First Albanian pilot to break record in Yugoslavia sports competition

First Albanian pilot to break record in Yugoslavia sports competition

It was 1948, when an eighteen-year-old girl from the Dark of Korca challenged an entire Yugoslavia, breaking record after record in the air. He introduced me to this fact by chance a former helicopter regiment colleague, adding that a particular scripture would be of interest to him. “is Albanian of [...]

He introduced me to this fact by chance a former helicopter regiment colleague, adding that a particular scripture would be of interest to him. “It's the first Albanian to fly by engine-free aircraft and break records during studies in Yugoslavia”, he harassed me and, to convince me, extended me a bunch of documents and photographs. It was there that I started to look around, not without begging. It was flight book, Slavic-language confirmation of record break and Albanian newspaper “Sport”, dated June 12, 1948, with top news of the record break by pilot Koco Kotepano.

Moved by them, I looked for his address.
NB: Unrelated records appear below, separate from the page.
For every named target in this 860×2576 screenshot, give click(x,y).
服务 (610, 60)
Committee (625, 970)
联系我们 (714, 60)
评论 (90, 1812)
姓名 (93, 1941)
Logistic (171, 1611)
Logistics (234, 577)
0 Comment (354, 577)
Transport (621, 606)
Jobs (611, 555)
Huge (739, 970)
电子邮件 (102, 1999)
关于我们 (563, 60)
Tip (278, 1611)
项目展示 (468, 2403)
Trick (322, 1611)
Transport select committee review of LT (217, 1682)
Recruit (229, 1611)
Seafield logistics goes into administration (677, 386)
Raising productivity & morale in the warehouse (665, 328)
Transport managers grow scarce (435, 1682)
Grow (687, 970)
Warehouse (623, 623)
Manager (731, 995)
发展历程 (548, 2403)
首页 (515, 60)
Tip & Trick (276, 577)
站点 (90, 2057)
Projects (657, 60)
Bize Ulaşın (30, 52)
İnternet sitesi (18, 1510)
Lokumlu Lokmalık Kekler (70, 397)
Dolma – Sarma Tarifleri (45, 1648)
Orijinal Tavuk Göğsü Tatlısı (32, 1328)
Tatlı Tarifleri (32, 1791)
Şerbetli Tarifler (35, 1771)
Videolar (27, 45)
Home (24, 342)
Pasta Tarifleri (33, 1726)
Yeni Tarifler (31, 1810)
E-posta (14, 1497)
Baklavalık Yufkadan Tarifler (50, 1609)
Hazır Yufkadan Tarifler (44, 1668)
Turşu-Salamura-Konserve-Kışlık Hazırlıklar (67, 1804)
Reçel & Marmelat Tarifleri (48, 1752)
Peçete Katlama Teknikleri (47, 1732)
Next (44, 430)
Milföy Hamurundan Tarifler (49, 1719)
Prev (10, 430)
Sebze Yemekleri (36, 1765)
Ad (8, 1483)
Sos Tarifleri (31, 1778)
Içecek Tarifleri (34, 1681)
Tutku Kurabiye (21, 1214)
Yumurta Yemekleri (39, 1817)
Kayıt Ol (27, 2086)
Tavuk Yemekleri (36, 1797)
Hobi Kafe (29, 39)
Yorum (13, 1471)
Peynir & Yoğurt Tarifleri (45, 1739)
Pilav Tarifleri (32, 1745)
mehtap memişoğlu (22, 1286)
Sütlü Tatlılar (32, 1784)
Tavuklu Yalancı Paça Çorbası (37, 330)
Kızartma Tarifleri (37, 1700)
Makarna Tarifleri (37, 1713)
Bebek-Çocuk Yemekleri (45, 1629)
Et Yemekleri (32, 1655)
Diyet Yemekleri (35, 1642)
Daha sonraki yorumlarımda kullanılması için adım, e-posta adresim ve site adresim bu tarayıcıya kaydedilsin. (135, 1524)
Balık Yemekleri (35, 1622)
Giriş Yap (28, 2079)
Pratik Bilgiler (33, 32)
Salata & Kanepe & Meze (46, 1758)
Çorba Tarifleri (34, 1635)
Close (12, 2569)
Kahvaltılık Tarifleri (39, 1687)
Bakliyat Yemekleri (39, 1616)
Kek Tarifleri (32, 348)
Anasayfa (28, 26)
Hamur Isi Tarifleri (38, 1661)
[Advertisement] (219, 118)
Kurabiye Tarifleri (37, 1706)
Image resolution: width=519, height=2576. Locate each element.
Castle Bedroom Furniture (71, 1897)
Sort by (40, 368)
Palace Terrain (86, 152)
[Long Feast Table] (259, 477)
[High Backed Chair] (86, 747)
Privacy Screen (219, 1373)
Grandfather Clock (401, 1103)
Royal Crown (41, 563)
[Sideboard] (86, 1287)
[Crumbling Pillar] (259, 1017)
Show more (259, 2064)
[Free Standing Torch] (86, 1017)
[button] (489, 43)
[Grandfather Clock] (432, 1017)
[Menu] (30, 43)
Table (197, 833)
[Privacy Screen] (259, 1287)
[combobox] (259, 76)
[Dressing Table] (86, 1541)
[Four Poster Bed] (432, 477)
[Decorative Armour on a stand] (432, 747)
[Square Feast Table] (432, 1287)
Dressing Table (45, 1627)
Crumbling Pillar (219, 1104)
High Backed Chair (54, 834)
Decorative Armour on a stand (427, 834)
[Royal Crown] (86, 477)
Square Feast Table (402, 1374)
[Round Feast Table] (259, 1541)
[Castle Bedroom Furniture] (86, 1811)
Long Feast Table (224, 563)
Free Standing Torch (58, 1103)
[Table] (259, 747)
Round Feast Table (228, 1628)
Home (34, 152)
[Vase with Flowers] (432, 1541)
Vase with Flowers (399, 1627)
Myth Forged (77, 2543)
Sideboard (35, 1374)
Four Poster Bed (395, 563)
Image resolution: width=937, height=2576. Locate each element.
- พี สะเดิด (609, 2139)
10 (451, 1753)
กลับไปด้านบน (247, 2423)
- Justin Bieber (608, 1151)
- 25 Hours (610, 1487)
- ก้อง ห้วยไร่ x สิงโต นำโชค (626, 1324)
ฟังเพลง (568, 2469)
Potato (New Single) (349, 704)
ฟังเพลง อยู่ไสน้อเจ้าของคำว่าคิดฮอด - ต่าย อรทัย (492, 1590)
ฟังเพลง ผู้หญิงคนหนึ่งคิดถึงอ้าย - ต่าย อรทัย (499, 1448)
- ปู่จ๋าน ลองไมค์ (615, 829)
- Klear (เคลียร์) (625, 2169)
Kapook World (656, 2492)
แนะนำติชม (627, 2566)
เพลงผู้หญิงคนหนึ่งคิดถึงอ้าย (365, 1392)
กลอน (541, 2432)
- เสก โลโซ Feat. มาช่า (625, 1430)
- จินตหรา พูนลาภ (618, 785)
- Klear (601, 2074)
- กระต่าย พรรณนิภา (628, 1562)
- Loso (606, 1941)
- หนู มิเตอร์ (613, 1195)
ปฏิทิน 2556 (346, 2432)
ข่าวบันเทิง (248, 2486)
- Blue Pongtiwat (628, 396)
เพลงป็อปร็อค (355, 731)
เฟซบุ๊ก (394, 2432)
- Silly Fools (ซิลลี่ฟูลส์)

Kocho Kotepano had the house in the middle of the Block but not the block. The householder, Amalia, a woman who seemed to be noble and expected, opens the door to me. A modest home like most Albanians but clean, beautifully furnished, and with many photographs on walls. I walked right into Kocho's room. The heat, age, and above all, waited on me lying on ice - white pillows. Next to him, Ben Blues' last book. We were greeted as two popular friends. For over two hours just the two of us.

Fred stayed in the waiting room with Kocho's boys walking in and around his fingers. Amalia, put me in a tray of coffee and beat the mania in the chair next to me. I speak to Koco jokingly in Serbian language: “Eh, where I understand it, but I can't speak it anymore. It's been years. Then I start digging into his life...

Mr. Kocho! You from the Dark of Korca, Yugoslavia's record in a difficult and special sport, while you were only eighteen years old...

My life is like a fast film. We were just out of the war. It was 1945. Me in the village, my brother, an officer in Tirana. Mother got sick. What was I doing? I took him to Tirana, to my brother. After a few days, the mother was healed and returned to the village. I stayed in Tirana, my brother kept me. I took jobs as a printer, as a chik-chuk as a rookie in the consumer co-operative for a while at the Interior Ministry. In the spring of 1947, I volunteered on the Durres-Peqi Railway.

It was years of reconstruction. The whole youth was enthusiastic then. Anyway, I was assigned to the exercise brigade for a month. As I recall, we were in a section near Rogozyna. We, Tirana shareholders, were just like the air there. After the action I was summoned to the Federation of Sports here in Tirana. I was assigned to go to school in Yugoslavia. We were going to Belgrade.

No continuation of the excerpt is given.